Я нашел елку, разобранную и аккуратно сложенную в картонном ящике. В другом ящике, рядом, были новогодние игрушки и мишура. Я по очереди вынес оба ящика, осторожно спускаясь по лестнице спиной. В нашей комнате, в комнате наших семейных праздников, я зажег керосинку и две свечи. Собрал елку и развесил на ее пластмассовых ветвях украшения: блестящие шары, сосульки и шишки, игрушечных зайцев и слонов. Хотя электричества не было, я все равно набросил на елку гирлянду из разноцветных лампочек и увенчал верх красной звездой.

Звезда тускло светила отраженным светом, огоньки свечей прыгали в зеркальных шарах.

Потом я сидел и смотрел на елку. Я представлял, что рядом со мной сидит Лейла. Я взял ее за руку – рука Лейлы была прохладна. На коленях Лейлы сидел наш сын. Он уснул, уткнув лицо в грудь матери. Лейла говорила со мной. Она вспоминала, как мы прятались в пустых классах от учителей, и я улыбался. Она говорила: хорошо, что этот год прошел! В нем было столько горя. Не надо об этом, Лейла – отвечал я. Она соглашалась: не буду. В следующем году нас ждет только хорошее. Все только хорошее ждет нас в следующем году. Это будет хороший год, счастливый для всех и для нашей семьи. Мы все будем счастливы.

Так наступил этот год, год 1999. Последний год. Я чувствовал, что это будет последний год. Для меня, для моей жизни, для непризнанной, но де-факто существовавшей республики. Может, магия цифр. 1999 – последний год второго тысячелетия.

Хотя в газетах писали, объясняли, что это не так, что последним годом тысячелетия, если быть точным, является год 2000. Ведь именно он – двухтысячный, с его окончанием только заканчивается второе тысячелетие нашей эры, эры, начатой с приходом пророка Исы. Но не только мы, вся планета год 1999 считала последним. И готовилась к встрече 2000-го, как к встрече нового тысячелетия – мы узнали это новое слово – "миллениум".

Да, мы узнали. У нас показывали федеральные каналы, хоть некоторые программы и глушили, у нас была российская пресса – ее привозили на продажу частным образом. Так что и мы, как весь мир, попали под влияние этой магии чисел.

Но не только в числах было дело. И не только в мистическом предвидении. Трезвым умом анализируя окружающую нас действительность, мы не могли не понимать: скоро все будет кончено.

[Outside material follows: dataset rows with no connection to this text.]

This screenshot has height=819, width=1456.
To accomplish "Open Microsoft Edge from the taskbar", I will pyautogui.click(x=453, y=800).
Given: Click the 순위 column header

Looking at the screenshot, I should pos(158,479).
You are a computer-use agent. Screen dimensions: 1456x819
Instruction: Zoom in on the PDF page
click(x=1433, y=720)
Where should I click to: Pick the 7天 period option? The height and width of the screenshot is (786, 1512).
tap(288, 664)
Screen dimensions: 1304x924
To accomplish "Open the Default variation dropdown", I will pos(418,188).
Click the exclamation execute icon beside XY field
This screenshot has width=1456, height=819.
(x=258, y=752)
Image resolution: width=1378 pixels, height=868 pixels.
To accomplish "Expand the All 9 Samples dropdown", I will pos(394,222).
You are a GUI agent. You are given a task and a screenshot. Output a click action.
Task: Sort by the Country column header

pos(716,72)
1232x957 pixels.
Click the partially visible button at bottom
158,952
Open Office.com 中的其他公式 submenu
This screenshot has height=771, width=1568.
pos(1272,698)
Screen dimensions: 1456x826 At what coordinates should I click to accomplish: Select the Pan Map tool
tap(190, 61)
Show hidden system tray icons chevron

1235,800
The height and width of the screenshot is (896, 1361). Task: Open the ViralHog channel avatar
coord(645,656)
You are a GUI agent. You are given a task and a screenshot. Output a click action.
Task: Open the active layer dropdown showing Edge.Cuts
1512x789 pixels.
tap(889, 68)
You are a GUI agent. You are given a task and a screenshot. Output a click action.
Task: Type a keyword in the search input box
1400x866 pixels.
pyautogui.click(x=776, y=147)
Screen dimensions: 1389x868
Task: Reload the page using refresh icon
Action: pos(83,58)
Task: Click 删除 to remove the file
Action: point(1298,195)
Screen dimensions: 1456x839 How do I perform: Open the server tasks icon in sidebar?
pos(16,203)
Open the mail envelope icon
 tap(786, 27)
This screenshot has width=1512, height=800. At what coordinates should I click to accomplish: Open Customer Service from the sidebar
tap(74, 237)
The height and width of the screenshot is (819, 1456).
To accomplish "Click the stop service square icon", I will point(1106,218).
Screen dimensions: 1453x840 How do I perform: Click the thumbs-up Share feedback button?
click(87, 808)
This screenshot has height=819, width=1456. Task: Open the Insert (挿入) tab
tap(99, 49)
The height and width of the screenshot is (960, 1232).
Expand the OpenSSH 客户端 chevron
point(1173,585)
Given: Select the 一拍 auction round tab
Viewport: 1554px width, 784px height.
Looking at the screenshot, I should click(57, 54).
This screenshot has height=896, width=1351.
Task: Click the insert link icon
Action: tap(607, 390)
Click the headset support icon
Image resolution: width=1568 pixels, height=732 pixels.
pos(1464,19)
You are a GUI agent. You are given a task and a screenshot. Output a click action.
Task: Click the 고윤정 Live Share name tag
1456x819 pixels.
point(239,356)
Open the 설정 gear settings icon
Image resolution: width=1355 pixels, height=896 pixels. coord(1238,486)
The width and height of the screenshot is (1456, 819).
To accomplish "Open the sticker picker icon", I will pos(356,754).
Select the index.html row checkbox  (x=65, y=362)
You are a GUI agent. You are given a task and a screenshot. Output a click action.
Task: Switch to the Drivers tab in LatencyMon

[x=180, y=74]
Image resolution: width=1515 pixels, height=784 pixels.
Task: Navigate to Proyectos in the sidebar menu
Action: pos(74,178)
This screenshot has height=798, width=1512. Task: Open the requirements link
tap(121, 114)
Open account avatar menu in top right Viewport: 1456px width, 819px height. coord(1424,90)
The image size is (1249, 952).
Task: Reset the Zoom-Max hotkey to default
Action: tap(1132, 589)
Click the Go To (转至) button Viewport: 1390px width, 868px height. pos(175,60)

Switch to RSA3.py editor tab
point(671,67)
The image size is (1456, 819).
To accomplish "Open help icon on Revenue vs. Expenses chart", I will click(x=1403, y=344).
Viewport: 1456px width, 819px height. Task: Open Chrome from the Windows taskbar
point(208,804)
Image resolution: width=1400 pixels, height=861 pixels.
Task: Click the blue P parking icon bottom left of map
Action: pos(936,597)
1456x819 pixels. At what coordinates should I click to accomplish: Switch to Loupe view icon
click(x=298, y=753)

В футбольном матче между сборной шариатчиков и командой депутатов, где на поле вместо мяча скоро должны были выкатиться отрезанные головы, мы, как и большинство шалинцев, болели за парламент. Потому что поддерживали идею светской власти и недолюбливали арабов и их чеченских подпевал. А еще потому, что председателем парламента был шалинец – Руслан Алихаджиев. В феврале 1997 года Алихаджиев был избран депутатом парламента от города Шали, а в марте он стал спикером.

Шалинцы издавна отличались умеренностью во взглядах и тягой к цивилизации, в отличие от веденцев и других горцев, склонных к экстравагантности и фанатизму, вследствие, как мы полагали, их невежества. Это была еще одна трещина, расколовшая чеченское общество: равнинные чеченцы и горцы, ламарой. Шалинцы были типичными жителями равнины. Само название – Шали, говорят, от слов шел меттиг, "плоское место", равнина. Мы считали себя не только более образованными и современными, чем обитатели удаленных, диких горных аулов. Мы считали себя и только себя "настоящими чеченцами". Им казалось, что, напротив, истинныенохчи – это как раз они, а мы, равнинные – отступники, обрусевшие. Ссучившиеся, как сказал бы Лечи.